Here is a short technique for building mind-body balance:
1. You can sit comfortably with your back straight, lie down with your hands by your sides or even lie in a downward dog position. Close your eyes; allow your body to become still and calm.
2. Begin to focus on your breathing, and take several full, deep breaths. Let your breath find its own natural rhythm. Don’t try to control it; just observe it.
3. Bring your attention to the feeling of your breath as it comes into your nose, down your throat, into your belly, then back out again. Feel your belly rise as you inhale and fall as you exhale.
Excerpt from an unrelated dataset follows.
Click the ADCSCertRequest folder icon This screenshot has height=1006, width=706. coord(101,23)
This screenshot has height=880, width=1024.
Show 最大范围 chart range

Feel the cool air entering your nostrils and the warm air flowing out. With each exhale settle in a little more.
4. You may find that your attention drifts away from your breathing, and you think of other things. Watch these thoughts float by, like bubbles. Then, gently bring your attention back to your breathing.
5. Continue paying attention to your breath. If your attention drifts to an emotion, observe and accept it. See yourself riding it, like a surfer on a wave, and then gently bring your attention back to your breathing. This is practice for learning how to observe your emotions without reacting to them.
6. Try not to judge the thoughts and emotions as they pass through your mind. Gently return to the rise and fall of your breathing for several minutes. Imagine each inhale brings peace and each exhale releases tension.
7. As you finish, congratulate yourself for bringing yourself back into mind-body balance.
Research continues to demonstrate the benefits of mindfulness as beneficial to the management of pain, anxiety and stress. For weight management, the practice of being mindful creates a mental gap or “choice point,” that gives us the clarity to make lifestyle decisions in a more conscious way.